Evaluation of Microplastics in Japanese Fish Using Visual and Chemical Dissections

(1) Yokohama International School, Yokohama, Japan

Cover photo for Evaluation of Microplastics in Japanese Fish Using Visual and Chemical Dissections

Up to 12.7 million tonnes of plastic is estimated to be polluting oceans. Ranking as the fifth-highest plastic using country, Japan has an exceptionally high usage of single wrapped items. Additionally, as an island-nation, fish is vital to everyday life, making up approximately 40% of protein in Japanese diets. Based on these observations, I wondered how the overuse of plastic in Japan poses an ecological risk to marine species and their consumers local to Kanagawa Prefecture. To answer this question, I completed a plastic audit at a convenience store, took qualitative observations of plastic waste at three waterways, and dissected locally sourced fish to characterize ingested plastic.
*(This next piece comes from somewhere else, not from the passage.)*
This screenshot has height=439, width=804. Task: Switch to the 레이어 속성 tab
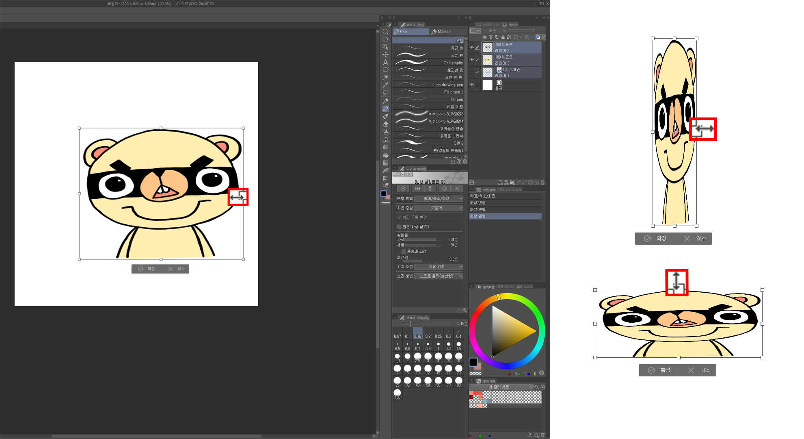511,190
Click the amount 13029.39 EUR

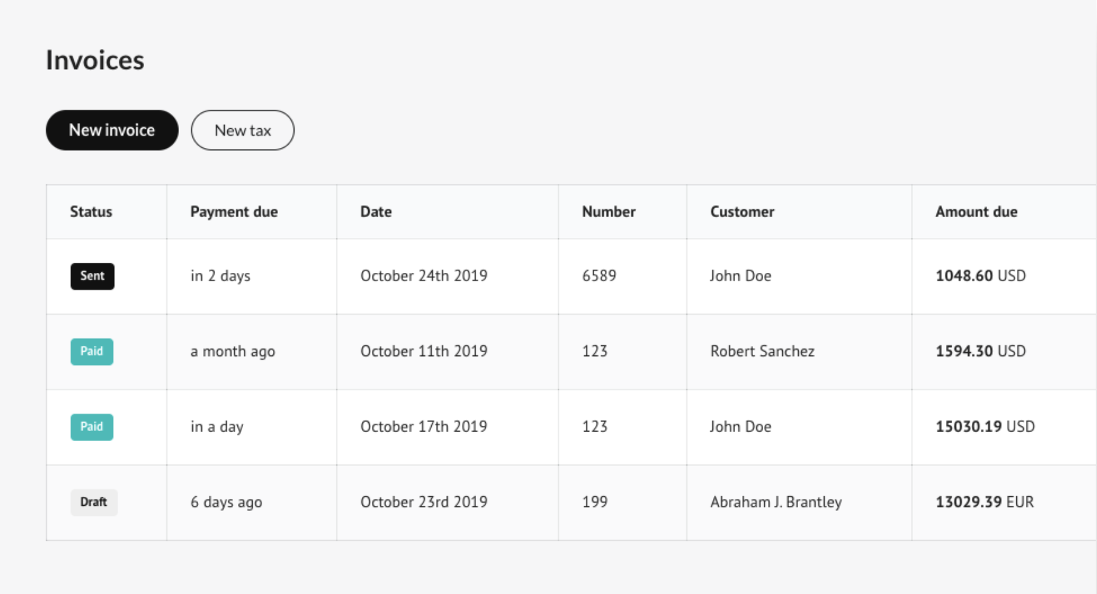click(x=983, y=502)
I found 83.4% of the convenience store’s items within the recorded sections had plastic wrapping or pieces. Additionally, each waterway observed had both plastic and marine species present. Using visual and chemical dissection, all fish had microplastics present in their gastrointestinal tract, including two species that are typically eaten whole in Japan. Out of the fourteen microplastics found through the chemical digestion method, six were classified as plastic microfibers, four were likely thread plastic, three were see-through pieces of plastic film, and one was a foam pellet. Overall, these results are concerning as previous studies have found that microplastics can carry persistent organic pollutants. Both bioaccumulation and biomagnification result in large levels of contaminants building up at the top of the food chain. It is presumed that the increasing consumption of microplastics will have negative implications on organ systems such as the liver, gut, and hormones.